Cette «Pietà islamique» pose donc le problème de l'intelligibilité d'une photographie, le message qu'elle renvoie pouvant être interprété différemment en fonction de la manière dont elle est expliquée:
«Prenez, par exemple, la photo d'un soldat fatigué de Tim Hetherington: Ce n'est pas une photographie de l'Afghanistan. Ce n'est pas une photo de la situation là-bas, il ne dit rien sur la souffrance des gens là-bas. Au lieu de cela, il se concentre sur un soldat de l'Ouest, et la photographie exprime ce que nous ressentons tous: nous sommes fatigués de cette guerre (sans vraiment comprendre ce qui se passe là-bas).»

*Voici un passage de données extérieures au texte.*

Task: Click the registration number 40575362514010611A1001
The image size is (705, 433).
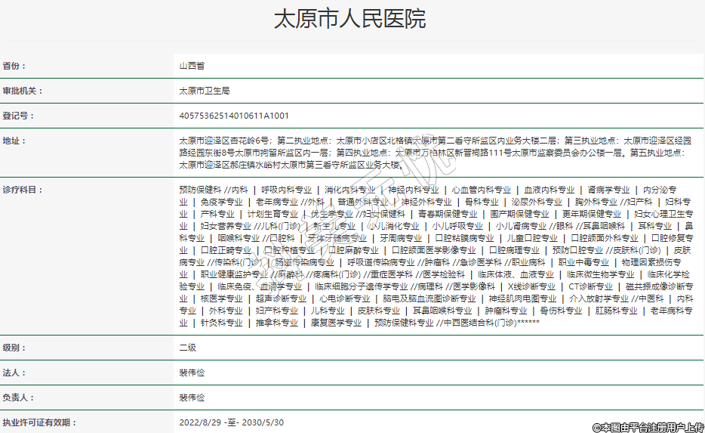Action: click(234, 116)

Cette vision occidentale appliquée à une photographie est récurrente, rappellent les Dernières Nouvelles d'Algérie, faisant référence à la «Madonne de Bentalha», lauréate en 1997 de ce même concours de photojournalisme.
Le site Buzzfeed dresse d'ailleurs une rétrospective des photographies couronnées depuis 1955, nous donnant ainsi la possibilité de mieux interpréter l'image ou du moins d'essayer.
«À moins que nous apprenions à aller au-delà de nos lectures simplistes de la photographie, nous allons tout simplement être coincé avec ce que nous pourrions tout aussi bien appeler Western Press Photo ("Photographies de presse occidentales").»